Wednesday, February 5, 2014

Global Protests Against Fast Track

Global Protest Against Fast Track
Cassandra Waters





Last week, diverse organizations from across North America came together to discuss the human impact of the North American Free Trade Agreement (NAFTA) on its 20th anniversary. The multi-sectoral Trinational Forum, hosted in Mexico City Jan. 28–31, was an opportunity for activists focused on labor, the environment, mining, farming, consumers, women, land and human rights to share their experiences under the NAFTA model, weigh the losses against the benefits and articulate a new vision for increased cooperation and action to achieve equitable growth and shared prosperity. On the last day, some 65,000 people marched in Mexico City to demand an end to policies that benefit corporations and elite investors at the expense of communities. Simultaneous protests were also held in more than 50 cities in Canada and the United States.



As the participants explained, the NAFTA model has benefited multinational enterprises and elite investors but has hurt working families, rural communities, women and young people in all three countries. The NAFTA model makes it much easier for corporations to shift operations across borders in search of the lowest possible wages and labor standards, undermining efforts to ensure workers are paid a living wage and treated with respect and consideration. Under NAFTA, wages in all three countries have remained stagnant while productivity has increased, union jobs have been replaced with precarious employment that lacks security or benefits (in other words, temp jobs), and inequality has dramatically increased. Speakers told how labor activists from the U.S., Mexico and Canada face retaliation and repression for trying to organize for better pay and working conditions.


In addition, the influx of subsidized agricultural goods into Mexico after NAFTA destroyed millions of small farmers’ livelihoods, driving mass migration and a loss of food security. Strict intellectual property rules increased the cost of vital medicines. Regulations to protect consumers and the environment have been attacked by corporations through a process known as investor-to-state dispute settlement, which lets investors challenge state, local, or federal government measures that interfere with profits - even expected future profits – in some conceivable way.


Despite the evidence of its failure to create good, family-wage jobs, reduce cross-border inequality and increase prosperity for all, the NAFTA model has been replicated for 20 years in agreements with many other countries, and is now serving as the basis for current negotiations over the Trans-Pacific Partnership (TPP),which will include all three NAFTA countries, along with nine others. As in the past, thesenegotiations are being conducted completely in secret. On Feb. 19, President Enrique Peña Nieto, President Barack Obama and Prime Minister Stephen Harper will meet in Toluca, Mexico to discuss trade, investment, and economic policies—the TPP is sure to be high on the agenda. The extensive corporate privileges and limitations on democracy that appear to be contained in the TPP were also the subject of mass protests against the World Trade Organization (WTO) and the Free Trade Agreement of the Americas (FTAA). This public opposition managed to defeat the FTAA and hold back some of the most harmful WTO proposals. But the corporate lobby is not taking these defeats lying down—the TPP appears to be part of the same agenda to constrict the choices that democratic societies can make.
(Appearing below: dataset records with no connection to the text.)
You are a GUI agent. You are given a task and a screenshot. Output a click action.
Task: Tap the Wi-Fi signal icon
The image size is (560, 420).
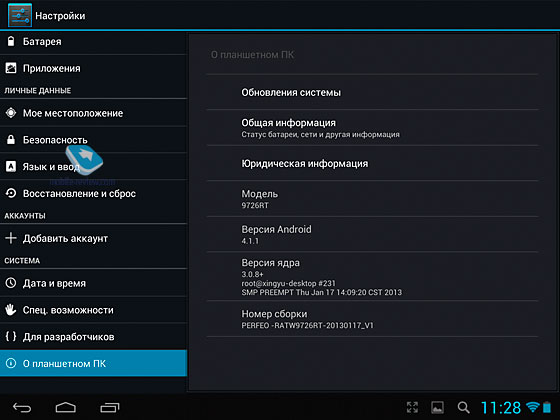(x=533, y=407)
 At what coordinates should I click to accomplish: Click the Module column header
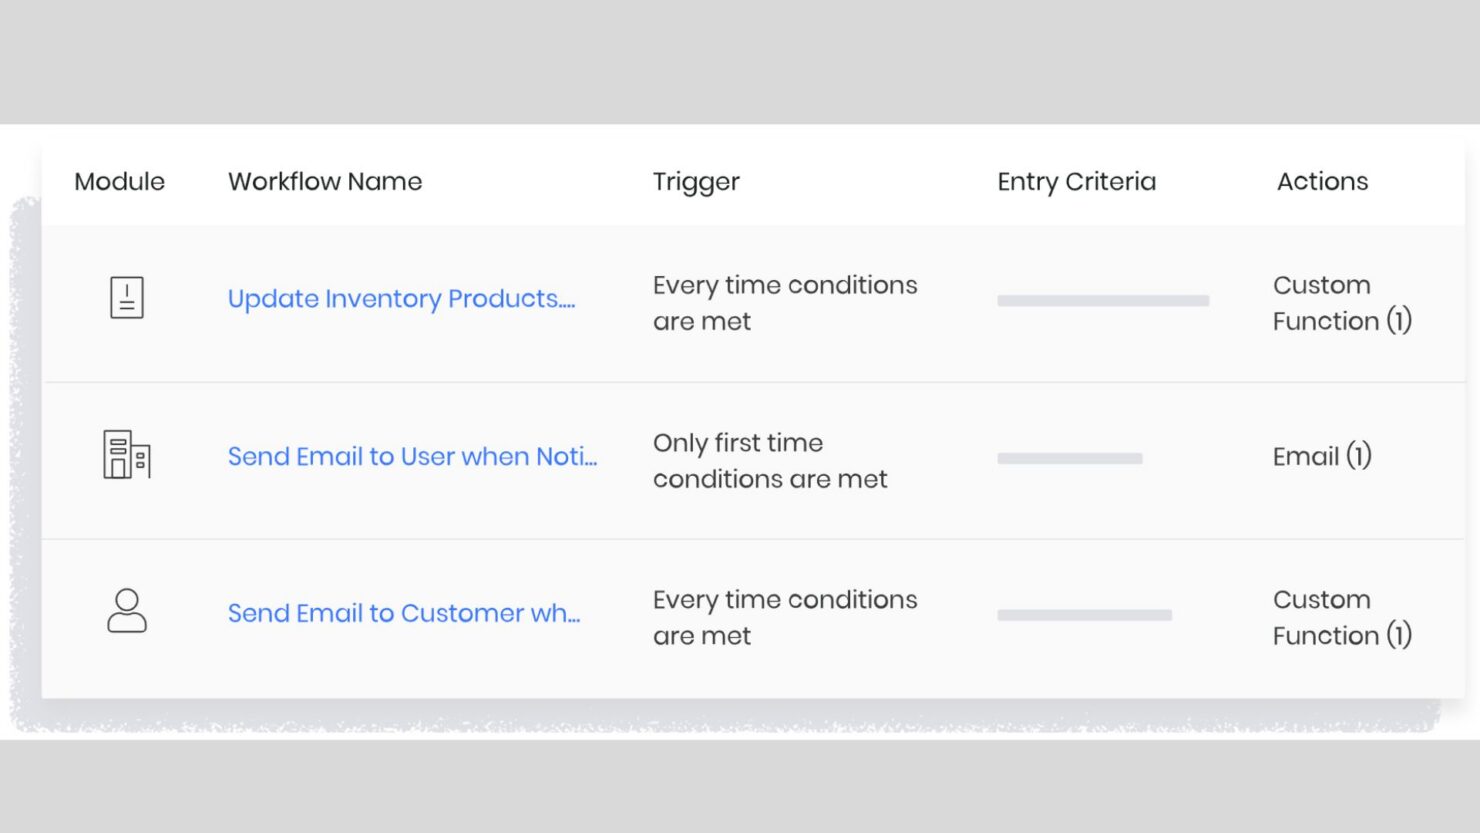[119, 181]
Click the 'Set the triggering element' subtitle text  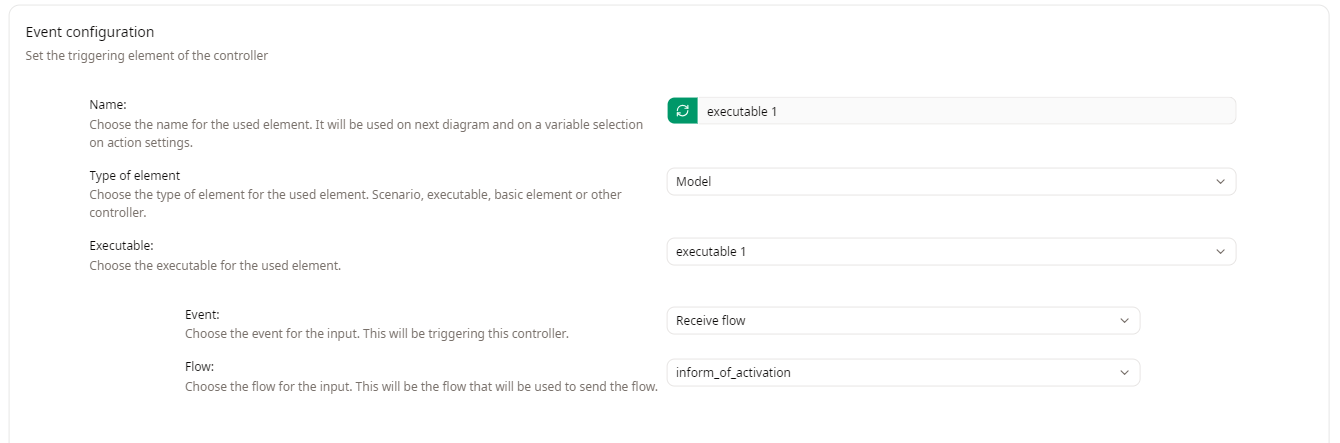[146, 56]
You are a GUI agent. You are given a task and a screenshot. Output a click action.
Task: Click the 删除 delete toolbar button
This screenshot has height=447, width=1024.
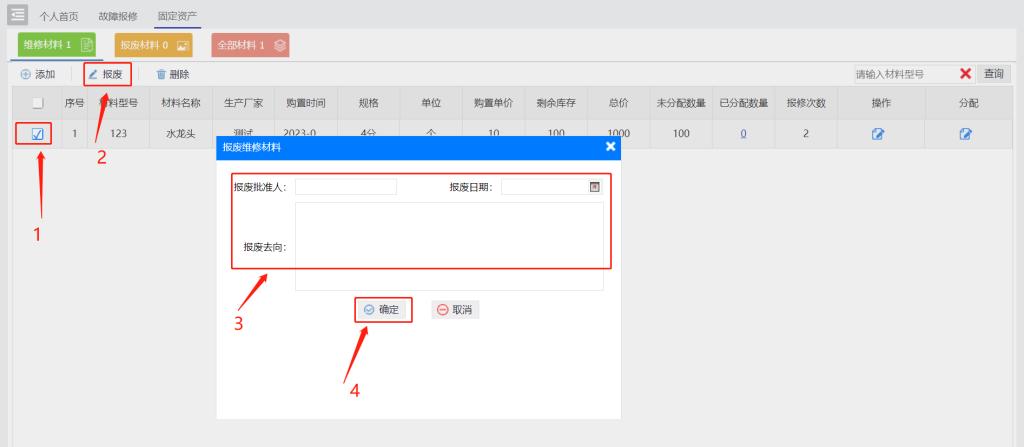(172, 74)
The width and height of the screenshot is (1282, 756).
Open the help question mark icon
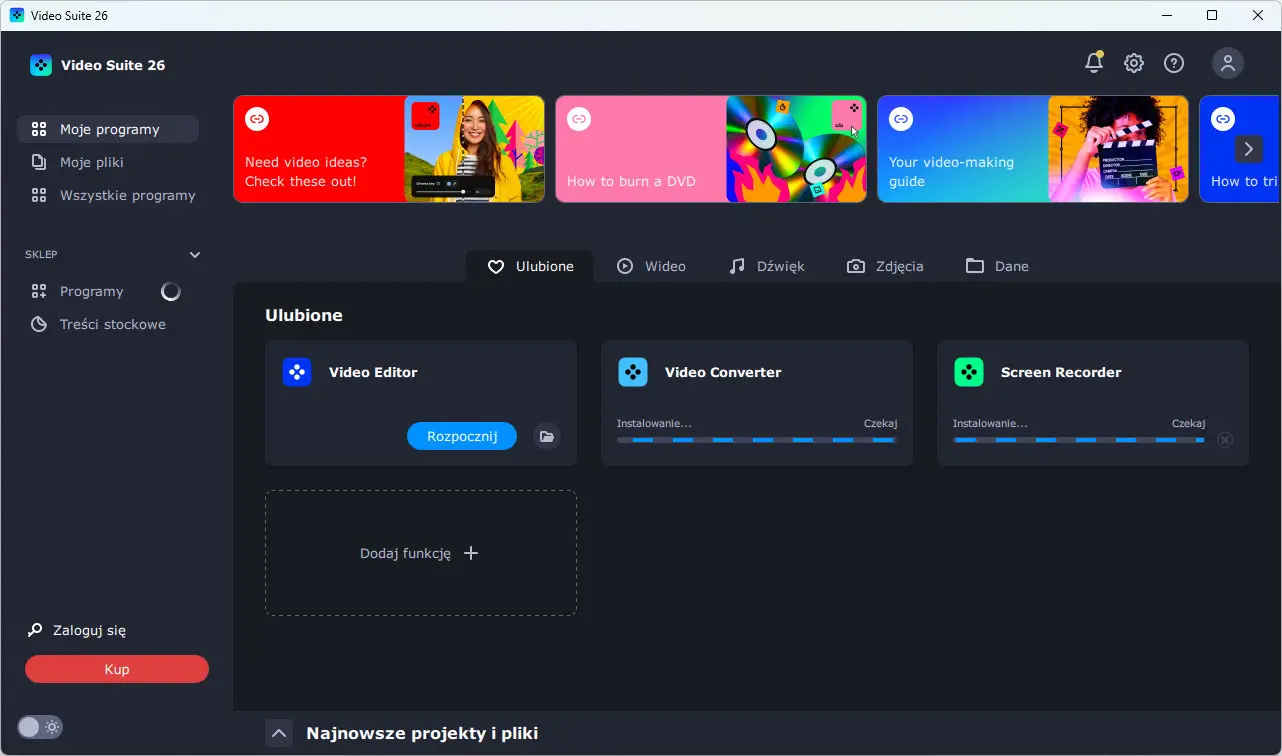[1173, 62]
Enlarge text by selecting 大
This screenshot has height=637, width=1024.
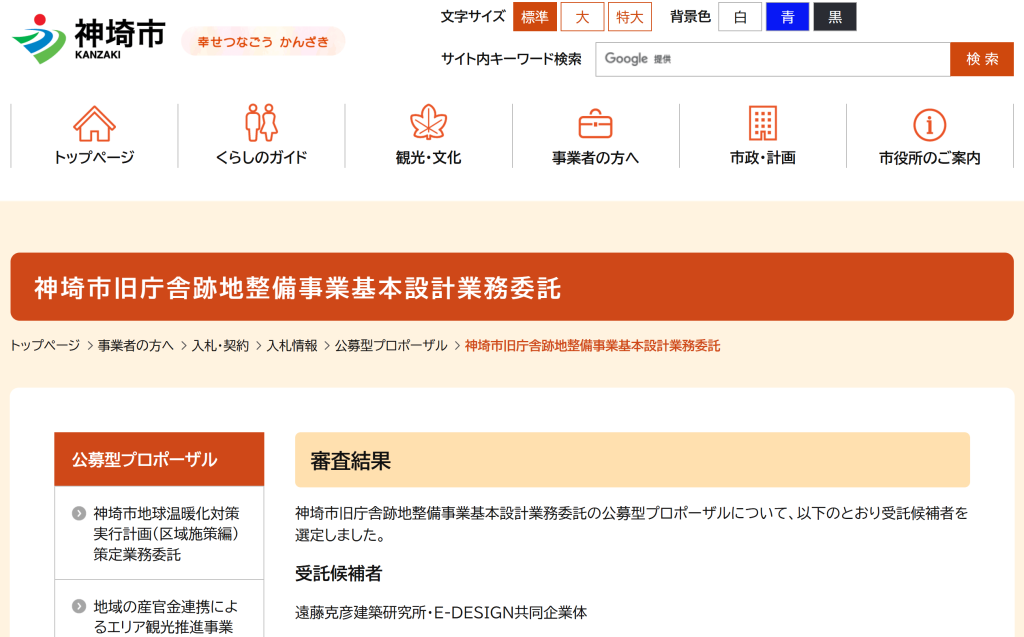[x=582, y=17]
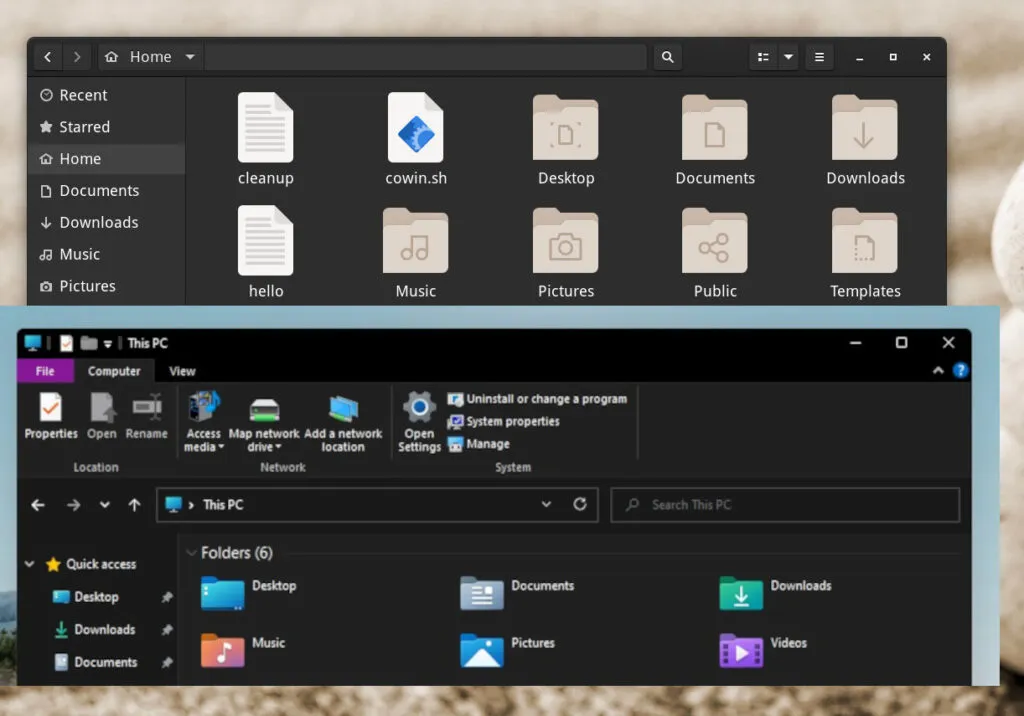This screenshot has width=1024, height=716.
Task: Open the view options dropdown in Files
Action: [789, 57]
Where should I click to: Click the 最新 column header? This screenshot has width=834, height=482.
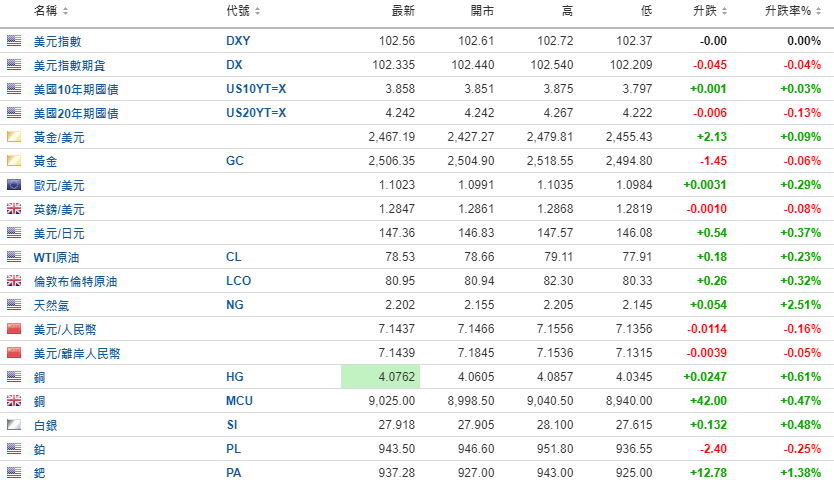click(403, 11)
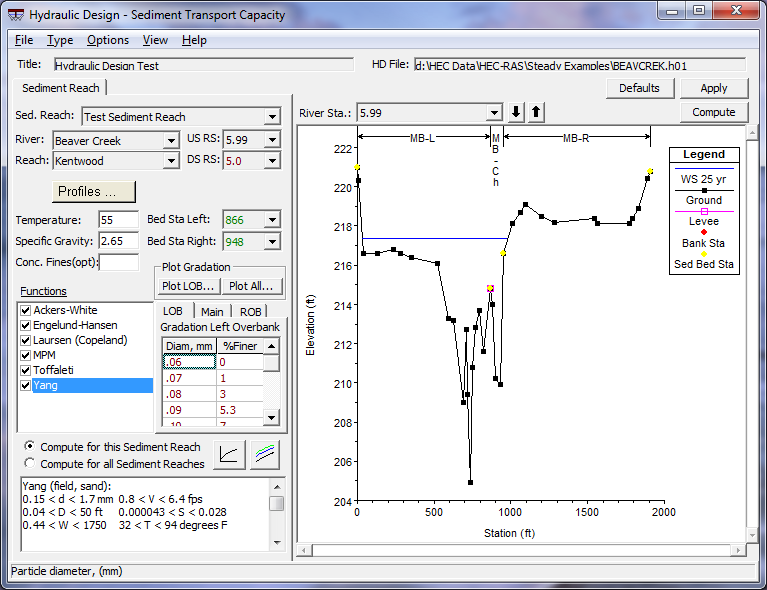Open the multi-colored rating curves plot
The height and width of the screenshot is (590, 767).
pos(265,454)
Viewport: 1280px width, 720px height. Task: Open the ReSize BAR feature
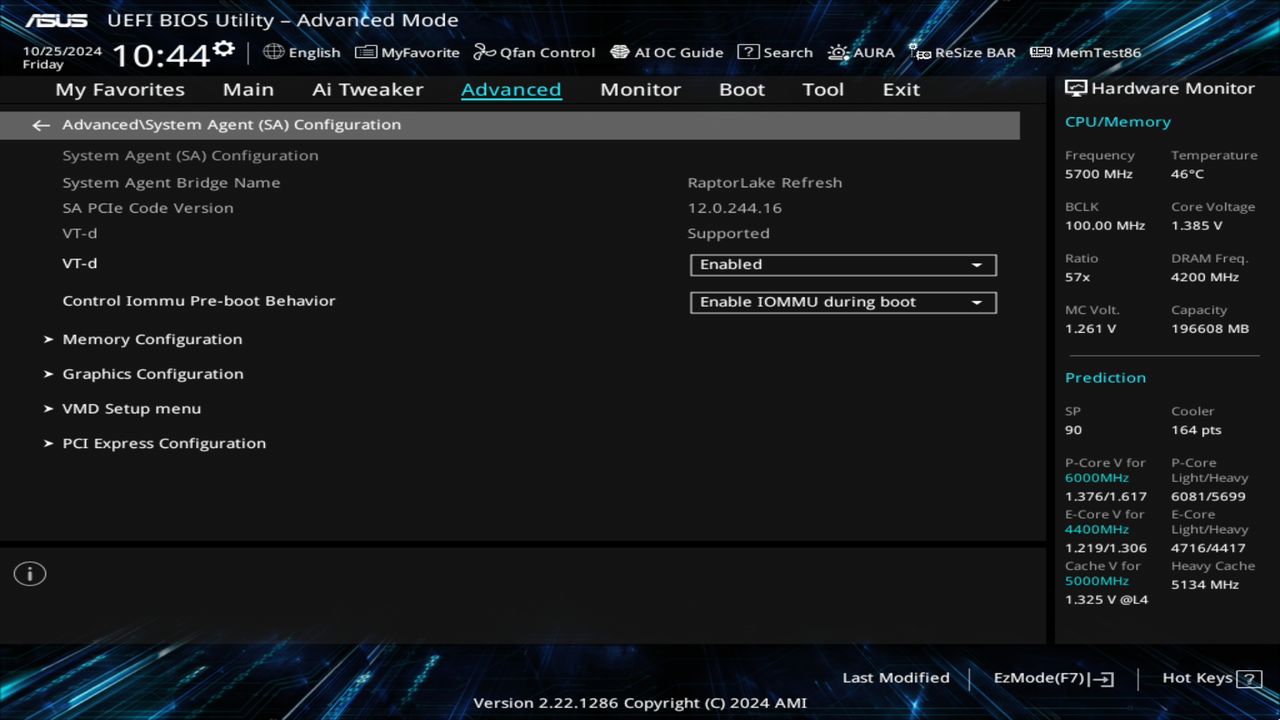[961, 52]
The Trinational Forum demonstrated of one of the few positive results of NAFTA: An increase in communication, coordination, and solidarity between social movements in the three countries. This cross-border organizing is vital, both to confronting the predominant trade model that provides privileges to investors at the expense of communities, and to building a new model that creates living-wage jobs, promotes food security and farmer autonomy, protects consumers and the environment, promotes local economic development instead of forced migration and fosters equality and shared prosperity.


Workers and communities don’t win when they are pitted against each other to provide global corporations with the lowest wages and weakest protections for workers and the environment. There is a better way.